Hay más analogías entre fútbol y religión, naturalmente. Los equipos aspiran a la gloria de la Champions, tocan el cielo con el título de Liga –o con un mero ascenso– y se abisman en las calderas de Pedro Botero cuando su pecaminoso comportamiento sobre el campo los arroja a Segunda. Lógicamente, los partidos se juegan en recintos bautizados con el nombre de catedrales como el bilbaíno de San Mamés o el antiguo Wembley. Ya sea en estos, ya en los más modestos templos de Balaídos y Riazor, es común a todos los casos que se exija a los feligreses sentados en las gradas una adecuada cuota de sufrimiento antes de alcanzar el Paraíso. A cambio, los fieles suelen gozar o padecer en esa misa semanal del balompié toda suerte de experiencias místicas: desde la agonía por el incierto resultado a la amargura de la derrota e incluso el éxtasis de una victoria en el último minuto (y a poder ser, de penalti inexistente).

No ha de extrañar, por tanto, que el Celta se acoja al alto patronazgo del Apóstol en su camiseta presidida por la Cruz de Santiago; o que los clubes, en general, acudan a agradecer sus éxitos a toda suerte de vírgenes y santos. Más devotos aún, los equipos gallegos agregan a esa pía costumbre la de recompensar los servicios del Apóstol con la promesa de hacer a pie el Camino de Santiago, imparcialmente cumplida en su día por el presidente céltico Horacio Gómez y el entrenador deportivista Javier Irureta.

Solo a los profanos o a los decididamente ateos sorprenderán los arrebatos casi místicos que la entrada de un balón en la red desata entre la parroquia. En esa especie de orgasmo colectivo se confunden lo sagrado y lo profano. Tanto, que la Federación se vio obligada a tomar cartas en el asunto cuando los jugadores, arrastrados por la pasión del juego, comenzaron a celebrar los goles con besos en la boca y a despojarse de camisetas y hasta calzones en módicos amagos de striptease.

Esas son, a fin de cuentas, meras anécdotas de un deporte que se mueve en los terrenos religiosos del tormento y el éxtasis.
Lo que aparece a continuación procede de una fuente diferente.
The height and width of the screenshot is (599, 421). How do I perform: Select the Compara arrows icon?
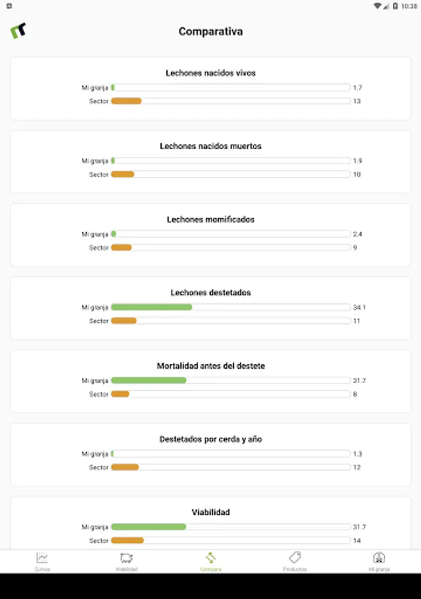pos(210,561)
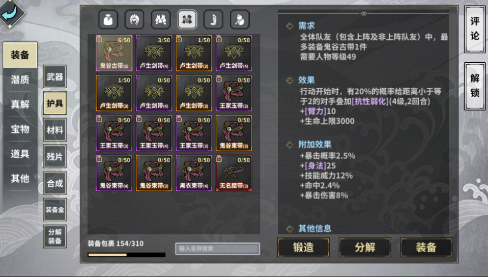488x277 pixels.
Task: Select the boot filter icon
Action: pos(214,19)
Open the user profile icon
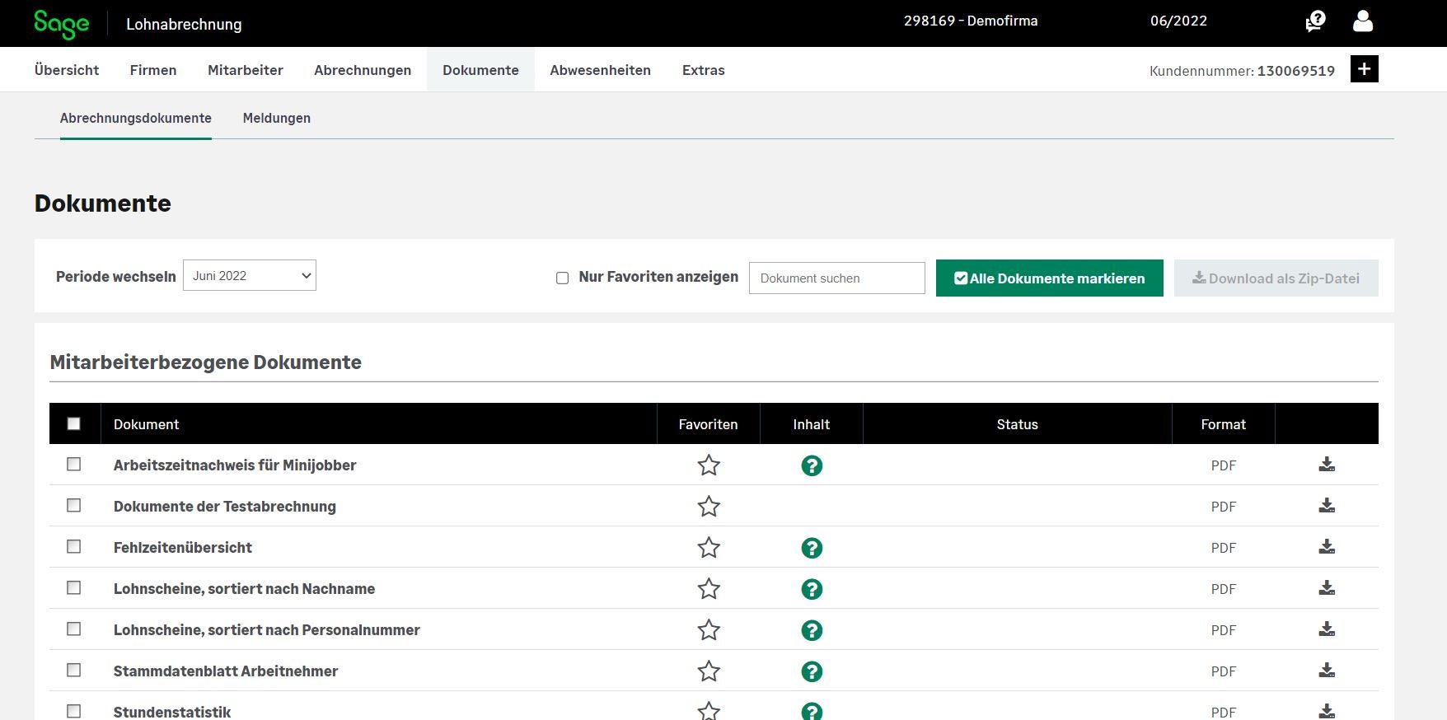Image resolution: width=1447 pixels, height=720 pixels. point(1363,21)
Lo que importa ahora es que, tras pasar con Rimbaud una temporada en el infierno, los dos principales equipos gallegos acaban de sentarse a la derecha de Cristiano y Messi en el Paraíso. Si a ello se añade que, según cálculos oficiales, el doble ascenso elevará en un 0,25 por ciento el PIB de Galicia, no queda ya duda alguna de que estamos en la gloria. La crisis puede esperar.